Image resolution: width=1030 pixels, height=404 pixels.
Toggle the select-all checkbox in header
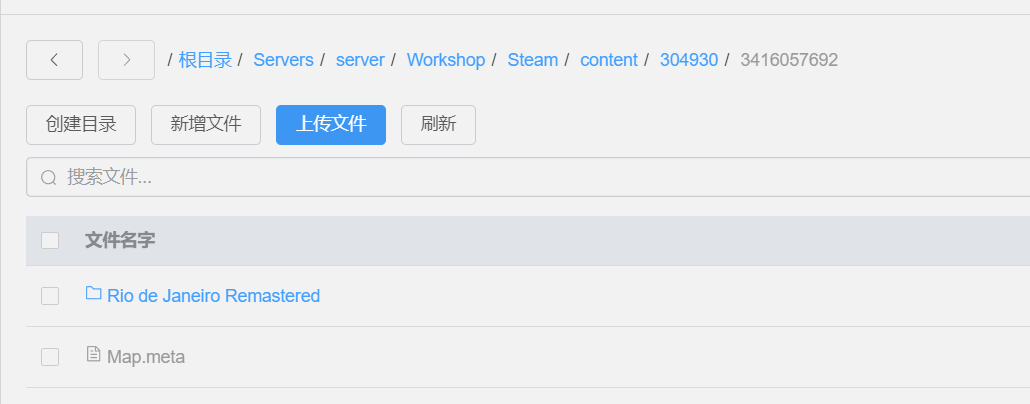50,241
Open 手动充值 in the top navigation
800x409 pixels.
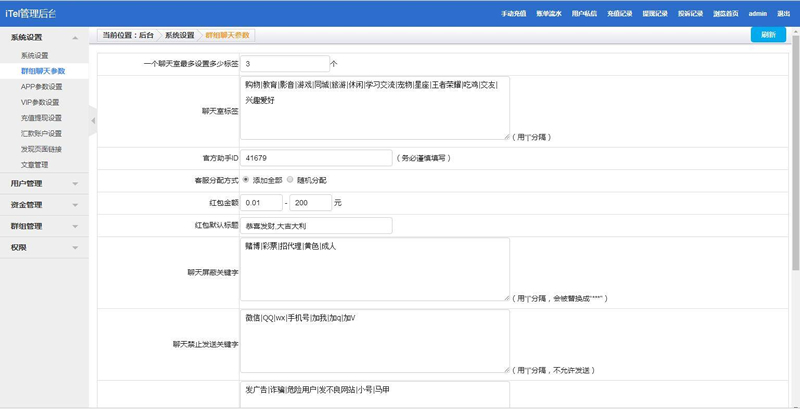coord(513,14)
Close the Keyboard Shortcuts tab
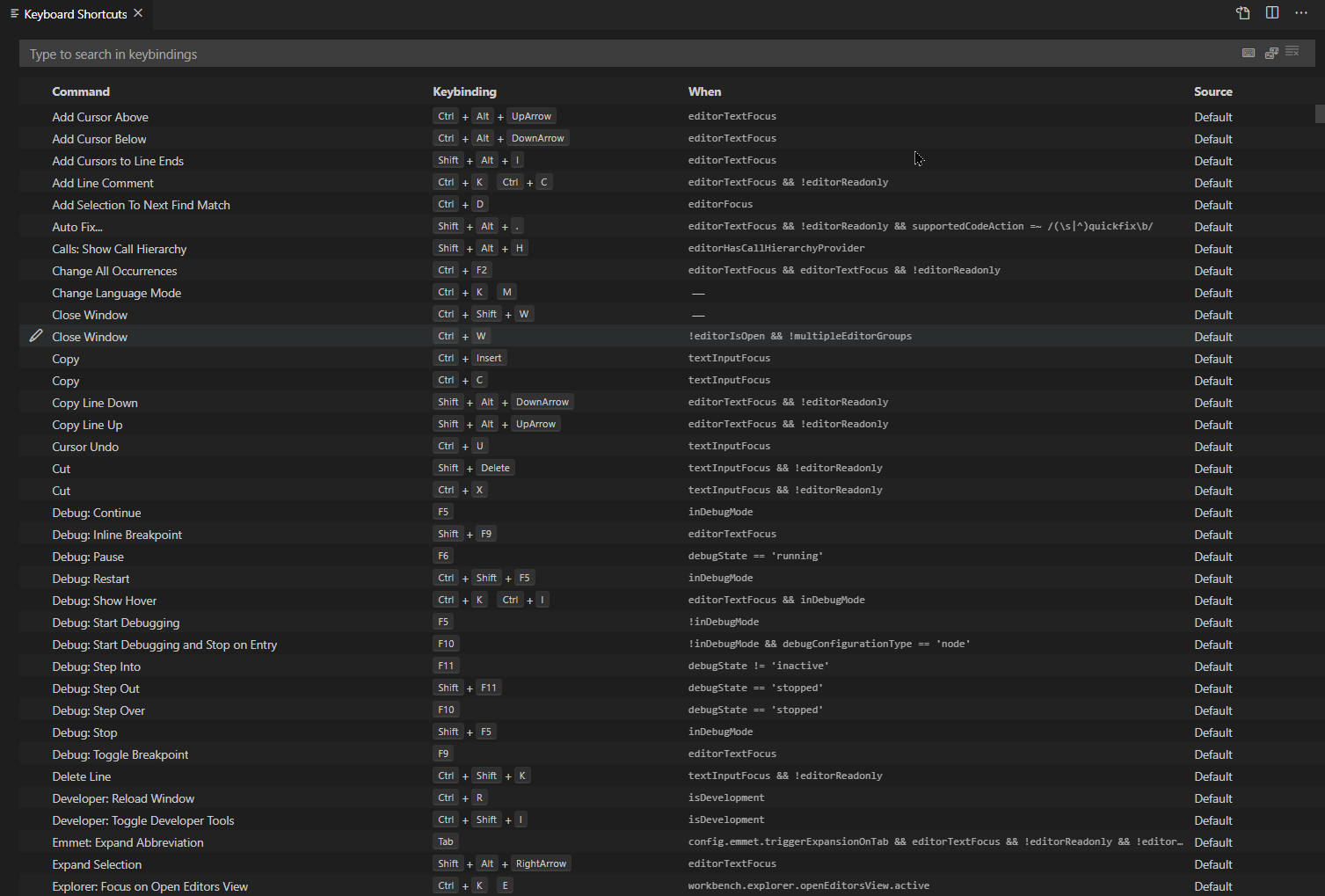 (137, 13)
━━━━━━━━━━━━━━━━
# Problem statement:
Extract each line from the entries above that contains the string "pixels". Case counts.

# Problem solution:
Image resolution: width=1030 pixels, height=404 pixels.
800x409 pixels.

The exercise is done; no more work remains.